The TAA is okay in Resident Evil 2 and 3 but if it's really that bad in Resident Evil 8 I don't know if I should buy the game. In the last two weeks I've played through Resident Evil 3, 7 and 2 and I would like to play part 8 very much but an AA as bad as in the Digital Foundry video is unacceptable to me.
I only have experience from the short-lived demo on the PC version, the specular aliasing on some of the brass fixtures was definitely noticeable vs. the checkerboarded 4K on the PS5, but then again I was also playing in 1440p as I only had a 1660 at the time. If you have a rig enough for it to be native 4K, I'd say the PC version, even with those TAA defects, will likely still deliver the best image, but it certainly could be better. It certainly wasn't like you were running the game with SMAA or anything though.
Thanks to the help of DLSS the PC version of Horizon as well as Death Stranding is by far the best to me.
Death Stranding DLSS's is indeed very good most of the time - there are some issues though with water and some light sources that flicker significantly when panning the camera, but pretty minor overall relative to the overall stability of the image when roaming across the landscape. The poor frame pacing issue with gamepads (?) makes the PC version a no-go for me sadly though.
I've recently been playing Horizon on the PC though and this has been bugging me, so gonna rant a bit here - it's far more mixed with DLSS imo. It got rave reviews for its implementation out of the gate which is certainly understandable, as outside was where their weak TAA solution was most immediately evident with the grass shimmering, with DLSS it's indeed an amazing improvement and it's evident in the first 30 seconds after firing it up. The countryside* and Meridian are virtually flawless now, going back to just TAA or running it on the PS5 and it's night and day.
Unfortunately though, it doesn't hold up when you go to indoor locations. The problem is twofold: For one, motion blur can definitely mess up
some textures, for whatever reason some surfaces really don't handle it well while others are perfectly stable, and these seem to occur largely on interiors. Still, an easy fix - just disable motion blur.
The bigger problem though seems to stem from anything interacting with steam/smoke, basically any kind of these effects which involve small particles/haze effectively 'breaks' DLSS where you get
massive shimmering/aliasing when panning the scene and this effect is overlaid. For the most part you don't get this outdoors - fog by itself doesn't seem to exhibit this flaw and blends properly, but you can notice small examples of this when panning the scene and looking how it interacts with the smoke/heat distortion effect from a recently lit savepoint fire - the smoke blending with the foliage behind it causes anything it touches to seemingly render at a much lower resolution, so bad it looks like TAA is not even enabled entirely when you move the camera and the foliage sparkles and shimmers as it moves through the smoke. Still though, that's a small window for that effect to even be visible so not a huge deal.

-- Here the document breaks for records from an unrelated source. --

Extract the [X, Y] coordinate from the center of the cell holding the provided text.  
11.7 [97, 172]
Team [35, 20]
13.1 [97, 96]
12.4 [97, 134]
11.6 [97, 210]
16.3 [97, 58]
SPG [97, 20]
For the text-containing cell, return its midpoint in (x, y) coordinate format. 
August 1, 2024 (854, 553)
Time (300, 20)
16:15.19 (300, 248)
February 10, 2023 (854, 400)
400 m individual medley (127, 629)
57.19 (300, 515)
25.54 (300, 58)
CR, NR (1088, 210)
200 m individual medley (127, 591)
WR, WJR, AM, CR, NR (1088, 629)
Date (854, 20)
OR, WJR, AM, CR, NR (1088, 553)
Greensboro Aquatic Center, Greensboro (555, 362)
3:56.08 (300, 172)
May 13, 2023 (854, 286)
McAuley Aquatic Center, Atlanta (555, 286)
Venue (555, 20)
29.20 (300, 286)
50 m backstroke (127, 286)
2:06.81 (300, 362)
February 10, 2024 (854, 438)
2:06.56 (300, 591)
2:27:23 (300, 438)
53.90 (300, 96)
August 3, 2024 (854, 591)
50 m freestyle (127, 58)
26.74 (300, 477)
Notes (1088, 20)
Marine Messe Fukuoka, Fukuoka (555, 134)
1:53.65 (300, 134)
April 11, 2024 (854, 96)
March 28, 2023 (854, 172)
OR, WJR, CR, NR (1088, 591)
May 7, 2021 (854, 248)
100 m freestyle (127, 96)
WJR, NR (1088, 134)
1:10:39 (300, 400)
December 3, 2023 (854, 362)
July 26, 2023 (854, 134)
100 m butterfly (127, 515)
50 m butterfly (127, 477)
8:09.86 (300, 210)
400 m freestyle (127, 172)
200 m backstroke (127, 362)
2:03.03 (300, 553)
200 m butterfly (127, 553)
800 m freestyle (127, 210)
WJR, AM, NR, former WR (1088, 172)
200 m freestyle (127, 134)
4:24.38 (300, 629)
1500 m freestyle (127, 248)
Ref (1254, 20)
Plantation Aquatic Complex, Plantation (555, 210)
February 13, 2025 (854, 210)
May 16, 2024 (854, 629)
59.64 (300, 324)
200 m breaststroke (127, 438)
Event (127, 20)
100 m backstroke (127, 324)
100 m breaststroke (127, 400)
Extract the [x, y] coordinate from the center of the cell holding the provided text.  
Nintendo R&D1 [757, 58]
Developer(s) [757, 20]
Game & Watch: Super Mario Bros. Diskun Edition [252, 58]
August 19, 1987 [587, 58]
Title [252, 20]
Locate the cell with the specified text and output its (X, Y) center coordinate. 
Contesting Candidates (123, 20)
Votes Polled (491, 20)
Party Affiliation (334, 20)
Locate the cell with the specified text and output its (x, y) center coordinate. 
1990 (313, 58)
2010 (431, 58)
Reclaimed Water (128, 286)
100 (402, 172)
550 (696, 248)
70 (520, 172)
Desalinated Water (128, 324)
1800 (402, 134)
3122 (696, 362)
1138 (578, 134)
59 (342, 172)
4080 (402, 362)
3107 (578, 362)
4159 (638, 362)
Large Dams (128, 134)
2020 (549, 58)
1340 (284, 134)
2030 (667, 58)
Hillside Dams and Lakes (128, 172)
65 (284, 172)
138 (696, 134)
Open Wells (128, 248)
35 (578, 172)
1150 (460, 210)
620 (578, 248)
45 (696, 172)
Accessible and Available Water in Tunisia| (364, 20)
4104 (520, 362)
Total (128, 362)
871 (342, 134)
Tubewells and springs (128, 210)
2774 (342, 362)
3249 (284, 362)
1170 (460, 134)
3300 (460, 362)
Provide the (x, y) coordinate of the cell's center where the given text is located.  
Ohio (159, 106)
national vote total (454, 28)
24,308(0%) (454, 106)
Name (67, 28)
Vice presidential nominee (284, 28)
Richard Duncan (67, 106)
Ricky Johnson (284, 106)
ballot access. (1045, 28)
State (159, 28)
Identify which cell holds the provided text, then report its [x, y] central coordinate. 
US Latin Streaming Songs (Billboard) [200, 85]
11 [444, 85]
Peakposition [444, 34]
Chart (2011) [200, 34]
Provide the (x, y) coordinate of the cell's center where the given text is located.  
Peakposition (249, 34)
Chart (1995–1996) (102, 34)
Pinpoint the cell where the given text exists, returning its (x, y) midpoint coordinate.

Where this really becomes evident however is places like Cauldrons, which unfortunately have
lots of steam constantly going. This causes tons of shimmering/aliasing on many surfaces in these structures during movement. The same for inside the mountain and other levels like Makers End - relative to the time you spend in the wilderness they're a minority, but they're still pretty significant chunks of the game. Checkerboarded 4K on the PS5, or even just using the 'simple' scaling setting actually produces a far more stable image in these locations, it's that bad. I don't know if Guerilla missed this when doing their DLSS implementation, my guess is that the blending effect is being based off of the internal res rather than the output, albeit even that doesn't fully explain it (1440p straight looks more stable). Sucks though as it's such a discrepancy with how it looks outdoors.
*Edit - Just got to the desert section. Blowing dust constantly - and it has the same effect, which basically means the vegetation is constantly fizzing and popping in this huge area. Gotta say HZD actually has one of the poorer DLSS implementations because of this, it has excellent clarity and motion resolution...with the exception of any interaction with a dust particle effect - which is everywhere in the game. Dumb.